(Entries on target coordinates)
————————
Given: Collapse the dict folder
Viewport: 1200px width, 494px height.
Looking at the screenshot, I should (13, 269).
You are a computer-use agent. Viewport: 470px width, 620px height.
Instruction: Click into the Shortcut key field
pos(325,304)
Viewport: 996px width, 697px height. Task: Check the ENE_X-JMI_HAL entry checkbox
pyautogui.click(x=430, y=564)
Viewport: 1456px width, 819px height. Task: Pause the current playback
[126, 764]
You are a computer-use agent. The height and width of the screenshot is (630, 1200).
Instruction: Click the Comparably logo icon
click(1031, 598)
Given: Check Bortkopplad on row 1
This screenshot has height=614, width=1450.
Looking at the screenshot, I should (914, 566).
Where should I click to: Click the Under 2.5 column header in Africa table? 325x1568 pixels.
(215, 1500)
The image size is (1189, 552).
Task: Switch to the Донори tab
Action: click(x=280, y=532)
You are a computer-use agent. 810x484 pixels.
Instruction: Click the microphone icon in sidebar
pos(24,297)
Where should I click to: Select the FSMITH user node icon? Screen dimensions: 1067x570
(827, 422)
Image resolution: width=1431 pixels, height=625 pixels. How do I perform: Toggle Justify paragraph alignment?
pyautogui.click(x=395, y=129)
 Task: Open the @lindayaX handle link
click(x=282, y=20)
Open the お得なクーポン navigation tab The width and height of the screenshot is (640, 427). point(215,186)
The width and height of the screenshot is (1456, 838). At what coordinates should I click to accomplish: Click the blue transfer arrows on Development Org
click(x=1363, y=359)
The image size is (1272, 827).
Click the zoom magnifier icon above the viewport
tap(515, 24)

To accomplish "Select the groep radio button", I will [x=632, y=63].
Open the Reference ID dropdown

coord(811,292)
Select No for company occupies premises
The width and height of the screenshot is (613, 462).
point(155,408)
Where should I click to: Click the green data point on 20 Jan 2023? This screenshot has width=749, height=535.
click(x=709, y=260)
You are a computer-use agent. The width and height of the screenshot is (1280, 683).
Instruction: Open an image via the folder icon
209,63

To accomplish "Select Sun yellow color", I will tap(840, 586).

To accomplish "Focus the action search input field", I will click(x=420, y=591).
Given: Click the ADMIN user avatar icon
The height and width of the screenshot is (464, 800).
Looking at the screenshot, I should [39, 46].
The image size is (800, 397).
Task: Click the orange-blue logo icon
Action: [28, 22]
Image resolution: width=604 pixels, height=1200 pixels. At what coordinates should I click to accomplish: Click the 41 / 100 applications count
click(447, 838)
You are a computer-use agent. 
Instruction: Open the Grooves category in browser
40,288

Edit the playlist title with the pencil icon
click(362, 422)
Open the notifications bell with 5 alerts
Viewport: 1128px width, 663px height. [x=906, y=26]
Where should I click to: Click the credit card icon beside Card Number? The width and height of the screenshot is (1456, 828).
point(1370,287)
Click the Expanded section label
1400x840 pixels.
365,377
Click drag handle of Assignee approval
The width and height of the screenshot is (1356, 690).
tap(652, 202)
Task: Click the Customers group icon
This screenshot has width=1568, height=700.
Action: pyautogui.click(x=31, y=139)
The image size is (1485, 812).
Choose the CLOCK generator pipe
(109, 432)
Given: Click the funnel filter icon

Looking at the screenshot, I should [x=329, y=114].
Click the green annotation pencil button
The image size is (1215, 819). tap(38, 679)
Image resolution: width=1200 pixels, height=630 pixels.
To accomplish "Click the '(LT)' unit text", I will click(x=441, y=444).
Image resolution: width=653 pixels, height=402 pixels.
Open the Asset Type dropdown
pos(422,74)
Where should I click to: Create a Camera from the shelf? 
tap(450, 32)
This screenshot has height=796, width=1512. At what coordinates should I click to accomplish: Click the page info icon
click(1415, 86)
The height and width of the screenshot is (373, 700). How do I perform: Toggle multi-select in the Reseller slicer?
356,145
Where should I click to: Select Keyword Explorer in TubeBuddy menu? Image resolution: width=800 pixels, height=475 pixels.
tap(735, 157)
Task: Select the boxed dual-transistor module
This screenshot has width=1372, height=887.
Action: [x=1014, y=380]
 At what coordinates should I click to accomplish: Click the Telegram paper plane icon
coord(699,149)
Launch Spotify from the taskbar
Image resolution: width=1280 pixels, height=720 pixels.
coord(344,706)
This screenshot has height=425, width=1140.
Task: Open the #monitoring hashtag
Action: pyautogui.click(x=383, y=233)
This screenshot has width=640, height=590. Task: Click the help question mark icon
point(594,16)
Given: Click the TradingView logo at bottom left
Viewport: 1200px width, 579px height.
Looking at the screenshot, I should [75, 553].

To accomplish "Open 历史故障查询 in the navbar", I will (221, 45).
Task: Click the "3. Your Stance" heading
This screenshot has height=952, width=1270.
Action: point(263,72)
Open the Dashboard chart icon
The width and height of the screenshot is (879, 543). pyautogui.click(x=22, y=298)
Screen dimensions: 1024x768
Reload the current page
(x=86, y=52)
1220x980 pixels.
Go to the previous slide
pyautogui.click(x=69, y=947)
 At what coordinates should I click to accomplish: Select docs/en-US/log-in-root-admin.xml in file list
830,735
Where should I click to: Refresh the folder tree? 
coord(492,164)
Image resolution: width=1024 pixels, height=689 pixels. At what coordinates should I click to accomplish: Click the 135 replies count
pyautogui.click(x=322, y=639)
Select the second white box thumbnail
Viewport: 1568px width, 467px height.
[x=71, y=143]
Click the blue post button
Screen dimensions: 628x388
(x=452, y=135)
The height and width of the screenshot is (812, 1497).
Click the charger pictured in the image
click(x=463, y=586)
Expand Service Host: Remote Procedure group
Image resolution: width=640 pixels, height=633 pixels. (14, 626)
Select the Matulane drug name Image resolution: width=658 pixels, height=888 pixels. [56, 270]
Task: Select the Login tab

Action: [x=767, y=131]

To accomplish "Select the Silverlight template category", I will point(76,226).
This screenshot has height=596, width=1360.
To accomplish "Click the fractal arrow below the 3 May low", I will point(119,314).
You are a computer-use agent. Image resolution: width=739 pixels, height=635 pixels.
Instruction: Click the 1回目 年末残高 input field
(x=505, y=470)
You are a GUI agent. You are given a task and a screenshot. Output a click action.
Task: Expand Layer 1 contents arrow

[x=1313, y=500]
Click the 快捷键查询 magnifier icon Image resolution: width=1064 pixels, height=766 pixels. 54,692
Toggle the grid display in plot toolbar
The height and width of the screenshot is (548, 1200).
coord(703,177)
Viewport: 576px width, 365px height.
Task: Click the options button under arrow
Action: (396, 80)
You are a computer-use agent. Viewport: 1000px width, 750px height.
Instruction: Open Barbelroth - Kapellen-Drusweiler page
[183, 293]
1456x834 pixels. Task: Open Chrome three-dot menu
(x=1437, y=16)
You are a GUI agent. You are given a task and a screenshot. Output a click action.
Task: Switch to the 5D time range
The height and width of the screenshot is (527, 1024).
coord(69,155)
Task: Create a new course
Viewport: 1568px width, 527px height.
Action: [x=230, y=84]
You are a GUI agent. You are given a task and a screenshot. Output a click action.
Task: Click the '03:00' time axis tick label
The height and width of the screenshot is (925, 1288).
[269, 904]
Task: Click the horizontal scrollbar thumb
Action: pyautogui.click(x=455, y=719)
————————
• [Directions for this task]: Render everything in the listing from the line containing "Where should I click to: Create" down to the line containing "Action: [x=1014, y=380]" as a two-column CSV with the headers "request" and "click", one row per request. Put each request and its answer in a single quoted field, with any line breaks replaced by spaces.

• [Solved exercise]:
request,click
"Where should I click to: Create a Camera from the shelf?","tap(450, 32)"
"This screenshot has height=796, width=1512. At what coordinates should I click to accomplish: Click the page info icon","click(1415, 86)"
"The height and width of the screenshot is (373, 700). How do I perform: Toggle multi-select in the Reseller slicer?","356,145"
"Where should I click to: Select Keyword Explorer in TubeBuddy menu? Image resolution: width=800 pixels, height=475 pixels.","tap(735, 157)"
"Task: Select the boxed dual-transistor module This screenshot has width=1372, height=887.","Action: [x=1014, y=380]"